7 Want een opziener moet onberispelijk zijn, als een huisverzorger Gods, niet eigenzinnig, niet genegen tot toornigheid, niet genegen tot den wijn, geen smijter, geen vuil-gewinzoeker;
Oui, le conducteur d'une Église doit être sans reproche, étant l'intendant de Dieu; il ne doit être ni insolent, ni colère; n'aimer ni le vin ni les querelles; ne pas être bassement intéressé;
8 Maar die gaarne herbergt, die de goeden liefheeft, matig, rechtvaardig, heilig, kuis;
mais être hospitalier, aimer à faire le bien; être modéré, juste, pieux, sobre,
9 Die vasthoudt aan het getrouwe woord, dat naar de leer is, opdat hij machtig zij, beide om te vermanen door de gezonde leer, en om de tegensprekers te wederleggen.
attaché à la parole authentique, conformément à la doctrine reçue, pour être capable, lui aussi, d'exhorter par un sain enseignement et de réfuter les contradicteurs.

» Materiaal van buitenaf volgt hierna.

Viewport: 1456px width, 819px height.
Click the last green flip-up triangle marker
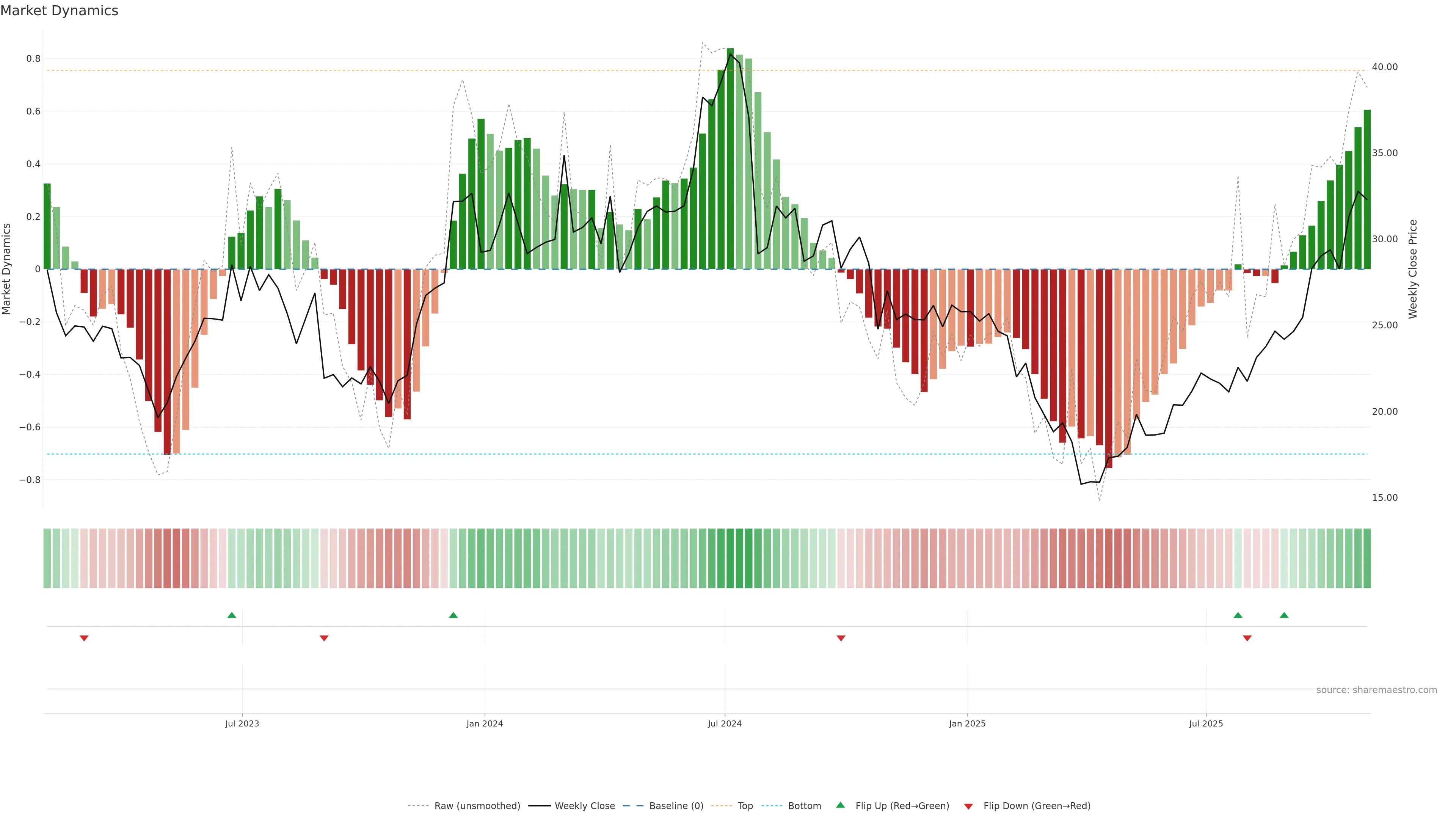(1284, 615)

10 Want er zijn ook vele ongeregelden, ijdelheidsprekers en verleiders van zinnen, inzonderheid die uit de besnijdenis zijn;
Car ils sont nombreux, surtout parmi les circoncis, les indisciplinés, les bavards, les trompeurs
11 Welken men moet den mond stoppen, die gehele huizen verkeren, lerende wat niet behoort, om vuil gewins wil.
auxquels il faut fermer la bouche. Ces gens-là mettent le désordre dans des familles entières, enseignant ce qu'il ne faut pas enseigner et cela par honteux intérêt.
12 Een uit hen, zijnde hun eigen profeet, heeft gezegd: De Kretensen zijn altijd leugenachtig, kwade beesten, luie buiken.
Un des leurs a été leur propre prophète quand il a dit: «...Crétois, toujours menteurs, vilaines bêtes, ventres paresseux...»
13 Deze getuigenis is waar. Daarom bestraf hen scherpelijk, opdat zij gezond mogen zijn in het geloof.
Voilà un jugement mérité; voilà le motif de les reprendre sévèrement, pour qu'ils aient une foi saine,
14 En zich niet begeven tot Joodse fabelen, en geboden der mensen, die hen van de waarheid afkeren.
qu'ils ne s'occupent pas de contes judaïques et de commandements d'hommes abandonnant la vérité.
15 Alle dingen zijn wel rein den reinen, maar den bevlekten en ongelovigen is geen ding rein, maar beide hun verstand en geweten zijn bevlekt.
Tout est pur pour ceux qui sont purs; quant aux corrompus et aux incrédules, rien ne leur est pur; leurs pensées et leurs consciences sont corrompues.
16 Zij belijden, dat zij God kennen, maar zij verloochenen Hem met de werken, alzo zij gruwelijk zijn en ongehoorzaam, en tot alle goed werk ongeschikt.
Ils prétendent connaître Dieu, et leurs oeuvres le renient; ils sont abominables, rebelles, incapables de rien faire de bien.